The cold desert moon guided us in as we rolled into the cottage in the dead of night. I opened my eyes.

Luggage hit the floor, the cooler hefted to the fridge, barren and gleaming soon loaded immeasurably for us.

At night the cottage was luxurious. A five-star hotel could not have accommodated better. Sleeping cemented on top of linen sheets. They breathed better than my asthmatic days.

The one thing about growing up without central air was learning to lie perfectly still.

In the basement as I laid on the pullout coat panting like a dog.

“It only gets hot a few days a year around here,” Grandma would shrug as she commented once again on my dark circles and daytime lethargy.

Skin scorched away my soul as I laid in the basement cot.

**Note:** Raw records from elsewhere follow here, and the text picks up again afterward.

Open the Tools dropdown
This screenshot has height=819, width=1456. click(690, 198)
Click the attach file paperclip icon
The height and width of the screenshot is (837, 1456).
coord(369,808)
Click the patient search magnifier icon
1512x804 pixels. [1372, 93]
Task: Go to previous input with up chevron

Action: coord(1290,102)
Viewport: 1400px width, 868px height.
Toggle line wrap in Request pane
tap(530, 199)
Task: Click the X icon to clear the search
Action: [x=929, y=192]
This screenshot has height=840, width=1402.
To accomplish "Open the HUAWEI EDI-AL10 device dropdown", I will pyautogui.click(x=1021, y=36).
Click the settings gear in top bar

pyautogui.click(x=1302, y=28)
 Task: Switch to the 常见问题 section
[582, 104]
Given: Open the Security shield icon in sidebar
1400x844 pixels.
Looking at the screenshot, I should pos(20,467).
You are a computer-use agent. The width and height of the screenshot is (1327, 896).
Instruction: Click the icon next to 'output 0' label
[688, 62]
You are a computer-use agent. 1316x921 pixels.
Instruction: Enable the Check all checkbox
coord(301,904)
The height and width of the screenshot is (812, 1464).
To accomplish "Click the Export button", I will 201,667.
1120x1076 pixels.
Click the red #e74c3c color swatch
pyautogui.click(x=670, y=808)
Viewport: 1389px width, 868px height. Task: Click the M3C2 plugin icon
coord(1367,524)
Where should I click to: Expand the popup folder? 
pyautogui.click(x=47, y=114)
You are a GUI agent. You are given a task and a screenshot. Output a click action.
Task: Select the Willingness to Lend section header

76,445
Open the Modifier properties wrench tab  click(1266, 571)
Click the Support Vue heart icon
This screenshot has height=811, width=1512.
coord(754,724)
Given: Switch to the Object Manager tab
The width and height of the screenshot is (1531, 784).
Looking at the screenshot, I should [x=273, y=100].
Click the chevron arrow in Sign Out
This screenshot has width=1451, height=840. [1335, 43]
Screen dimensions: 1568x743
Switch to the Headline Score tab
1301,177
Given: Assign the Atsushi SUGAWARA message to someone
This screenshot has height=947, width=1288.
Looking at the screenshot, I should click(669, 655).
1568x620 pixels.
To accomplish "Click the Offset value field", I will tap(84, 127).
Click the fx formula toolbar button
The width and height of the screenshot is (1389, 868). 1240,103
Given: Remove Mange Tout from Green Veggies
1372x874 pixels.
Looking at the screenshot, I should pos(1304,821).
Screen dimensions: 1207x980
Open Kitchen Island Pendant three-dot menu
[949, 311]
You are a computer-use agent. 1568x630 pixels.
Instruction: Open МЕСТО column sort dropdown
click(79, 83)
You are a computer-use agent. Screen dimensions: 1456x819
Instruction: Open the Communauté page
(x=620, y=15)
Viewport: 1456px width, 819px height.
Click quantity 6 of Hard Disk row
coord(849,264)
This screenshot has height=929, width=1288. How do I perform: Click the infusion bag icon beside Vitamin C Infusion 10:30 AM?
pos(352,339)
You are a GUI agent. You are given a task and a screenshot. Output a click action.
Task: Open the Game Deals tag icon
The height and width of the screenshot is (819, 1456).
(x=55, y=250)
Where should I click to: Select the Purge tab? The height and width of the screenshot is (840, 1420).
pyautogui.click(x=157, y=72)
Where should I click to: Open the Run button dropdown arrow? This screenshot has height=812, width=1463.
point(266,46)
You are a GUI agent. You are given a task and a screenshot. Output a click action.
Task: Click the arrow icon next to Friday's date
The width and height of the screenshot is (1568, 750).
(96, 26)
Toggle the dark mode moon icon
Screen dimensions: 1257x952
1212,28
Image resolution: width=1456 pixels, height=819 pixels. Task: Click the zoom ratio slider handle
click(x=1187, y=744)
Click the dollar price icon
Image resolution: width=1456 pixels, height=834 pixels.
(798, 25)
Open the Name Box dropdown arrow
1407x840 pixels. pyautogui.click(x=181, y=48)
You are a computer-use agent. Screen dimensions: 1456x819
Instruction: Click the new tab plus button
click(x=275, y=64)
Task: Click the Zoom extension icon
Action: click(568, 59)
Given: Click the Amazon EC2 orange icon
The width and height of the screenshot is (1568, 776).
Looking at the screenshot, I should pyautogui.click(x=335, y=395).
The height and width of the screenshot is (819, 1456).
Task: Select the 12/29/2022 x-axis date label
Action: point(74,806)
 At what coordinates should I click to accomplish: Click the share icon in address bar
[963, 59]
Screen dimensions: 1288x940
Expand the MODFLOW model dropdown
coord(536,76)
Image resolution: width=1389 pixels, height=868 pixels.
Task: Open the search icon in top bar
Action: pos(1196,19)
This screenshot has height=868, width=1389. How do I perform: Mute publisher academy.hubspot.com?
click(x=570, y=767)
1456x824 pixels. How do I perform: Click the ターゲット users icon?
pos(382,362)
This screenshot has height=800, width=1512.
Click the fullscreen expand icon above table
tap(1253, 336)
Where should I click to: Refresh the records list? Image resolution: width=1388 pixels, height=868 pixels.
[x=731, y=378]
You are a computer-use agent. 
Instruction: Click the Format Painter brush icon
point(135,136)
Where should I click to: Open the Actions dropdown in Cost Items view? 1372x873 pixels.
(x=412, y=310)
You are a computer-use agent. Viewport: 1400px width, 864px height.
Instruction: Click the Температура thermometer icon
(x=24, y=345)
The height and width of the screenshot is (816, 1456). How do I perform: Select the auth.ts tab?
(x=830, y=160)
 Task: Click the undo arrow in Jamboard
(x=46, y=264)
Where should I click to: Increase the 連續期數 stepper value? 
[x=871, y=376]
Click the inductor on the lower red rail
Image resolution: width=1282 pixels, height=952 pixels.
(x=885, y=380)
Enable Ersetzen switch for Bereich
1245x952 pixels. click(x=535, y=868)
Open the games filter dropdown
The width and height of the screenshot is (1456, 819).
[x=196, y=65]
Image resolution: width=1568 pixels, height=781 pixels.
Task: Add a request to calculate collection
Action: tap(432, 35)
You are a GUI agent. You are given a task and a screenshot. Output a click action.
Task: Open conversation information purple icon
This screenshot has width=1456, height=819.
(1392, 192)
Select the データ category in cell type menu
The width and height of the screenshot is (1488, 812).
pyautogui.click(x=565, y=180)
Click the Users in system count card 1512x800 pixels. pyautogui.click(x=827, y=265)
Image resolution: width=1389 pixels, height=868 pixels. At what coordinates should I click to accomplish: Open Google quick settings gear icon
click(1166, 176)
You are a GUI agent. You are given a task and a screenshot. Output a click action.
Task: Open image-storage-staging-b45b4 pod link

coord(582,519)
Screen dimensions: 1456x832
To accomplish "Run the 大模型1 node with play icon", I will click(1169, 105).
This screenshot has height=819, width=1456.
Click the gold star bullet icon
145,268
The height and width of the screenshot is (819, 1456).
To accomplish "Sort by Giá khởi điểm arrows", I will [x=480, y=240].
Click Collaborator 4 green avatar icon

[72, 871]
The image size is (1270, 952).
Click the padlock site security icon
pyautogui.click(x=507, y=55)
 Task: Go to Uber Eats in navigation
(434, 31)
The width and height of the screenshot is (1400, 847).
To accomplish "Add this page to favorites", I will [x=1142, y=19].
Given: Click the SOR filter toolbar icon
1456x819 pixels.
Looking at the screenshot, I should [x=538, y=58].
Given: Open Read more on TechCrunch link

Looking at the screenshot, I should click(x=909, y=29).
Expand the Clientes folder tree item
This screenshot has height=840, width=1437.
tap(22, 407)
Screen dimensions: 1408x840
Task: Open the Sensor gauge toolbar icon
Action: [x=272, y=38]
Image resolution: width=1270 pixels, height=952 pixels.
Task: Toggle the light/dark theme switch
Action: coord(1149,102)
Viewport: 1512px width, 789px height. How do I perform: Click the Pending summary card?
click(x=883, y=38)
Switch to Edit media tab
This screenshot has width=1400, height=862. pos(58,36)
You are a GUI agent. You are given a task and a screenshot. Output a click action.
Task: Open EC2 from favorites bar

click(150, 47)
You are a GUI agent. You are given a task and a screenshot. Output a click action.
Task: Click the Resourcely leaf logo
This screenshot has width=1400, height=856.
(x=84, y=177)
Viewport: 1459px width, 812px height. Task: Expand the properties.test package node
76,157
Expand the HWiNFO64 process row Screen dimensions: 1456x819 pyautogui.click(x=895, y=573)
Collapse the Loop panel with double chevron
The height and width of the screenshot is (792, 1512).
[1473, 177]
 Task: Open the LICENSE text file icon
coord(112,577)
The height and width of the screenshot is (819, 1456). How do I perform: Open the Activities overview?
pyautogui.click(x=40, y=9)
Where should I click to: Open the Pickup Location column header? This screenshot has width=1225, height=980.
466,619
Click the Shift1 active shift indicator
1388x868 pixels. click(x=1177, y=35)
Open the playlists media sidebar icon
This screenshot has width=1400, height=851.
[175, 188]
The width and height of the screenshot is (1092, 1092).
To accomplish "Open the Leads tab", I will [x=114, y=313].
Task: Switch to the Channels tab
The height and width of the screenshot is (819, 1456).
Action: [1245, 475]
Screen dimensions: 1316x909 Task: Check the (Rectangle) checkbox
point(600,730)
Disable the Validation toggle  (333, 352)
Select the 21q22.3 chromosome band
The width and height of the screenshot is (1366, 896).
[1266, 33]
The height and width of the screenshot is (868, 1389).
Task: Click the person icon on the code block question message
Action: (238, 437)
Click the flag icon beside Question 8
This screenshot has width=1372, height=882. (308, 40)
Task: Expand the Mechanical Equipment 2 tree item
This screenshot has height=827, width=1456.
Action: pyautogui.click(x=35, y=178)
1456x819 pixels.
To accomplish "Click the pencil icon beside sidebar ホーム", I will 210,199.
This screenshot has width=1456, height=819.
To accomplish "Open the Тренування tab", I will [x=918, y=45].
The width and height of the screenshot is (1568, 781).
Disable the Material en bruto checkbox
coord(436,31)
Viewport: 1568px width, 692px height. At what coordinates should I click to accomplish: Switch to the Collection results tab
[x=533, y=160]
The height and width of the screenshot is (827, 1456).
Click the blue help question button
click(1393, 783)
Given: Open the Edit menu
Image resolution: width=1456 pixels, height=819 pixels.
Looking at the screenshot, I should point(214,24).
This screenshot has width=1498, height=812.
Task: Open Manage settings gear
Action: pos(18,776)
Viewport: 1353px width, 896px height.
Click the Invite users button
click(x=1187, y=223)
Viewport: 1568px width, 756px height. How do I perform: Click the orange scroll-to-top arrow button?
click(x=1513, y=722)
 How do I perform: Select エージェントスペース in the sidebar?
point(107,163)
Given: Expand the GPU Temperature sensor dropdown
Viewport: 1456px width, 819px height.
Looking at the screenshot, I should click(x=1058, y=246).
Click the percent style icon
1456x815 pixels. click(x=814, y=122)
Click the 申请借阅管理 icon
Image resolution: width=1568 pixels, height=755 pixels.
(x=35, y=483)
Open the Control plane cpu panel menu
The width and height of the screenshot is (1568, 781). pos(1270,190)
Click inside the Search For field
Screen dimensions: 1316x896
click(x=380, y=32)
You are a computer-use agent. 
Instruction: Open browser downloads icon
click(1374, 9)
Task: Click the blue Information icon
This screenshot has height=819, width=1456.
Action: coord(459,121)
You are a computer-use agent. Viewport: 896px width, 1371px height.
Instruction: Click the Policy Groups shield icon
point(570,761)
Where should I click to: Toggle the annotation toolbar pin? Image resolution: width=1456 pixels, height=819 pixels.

I dreamed piled on the sunscreen as the rays decimated the city. I had no sunglasses.

In the cottage’s sprawling lawn overlooking the lake we ran playing games, like our shoes were the only things burning. Like we had energy to spare.

Leaps off the dock into the lake fully clothed.

At the evening campfire Kai came over. A crisp beer bottle sliding effortlessly into a koozie.

Back home, Mom never touched the oven . We made do heating up soup in the microwave. More often than not it was the cereal kind. Her industrial bottles of Chardonnay taking the milk’s coveted space in the fridge. Dad was usually away at conferences. Probably enjoying room service and ice buckets.

The week’s final night ended with, of all things, homemade pizza. Adding flames to the fire of the season but it cast no amber glow that wasn’t welcome. Proverbial sleeves rolled up. Spicy meat. Jalapenos danced onto the bed of cheese Laughter as a can of pineapple was popped open and eaten with fingers dangling high above head height.

The soothing balm to heal the sunburn of the past. The real protection from the summer heat was the friendship and memories of soothing new memories and promising something better than years past.

A far cry from the swelter I was accustomed to, the novelty wasn’t just the air conditioning. I found my heart and soul warmed with my friends and the promise of new memories circumventing with the waft of the fan.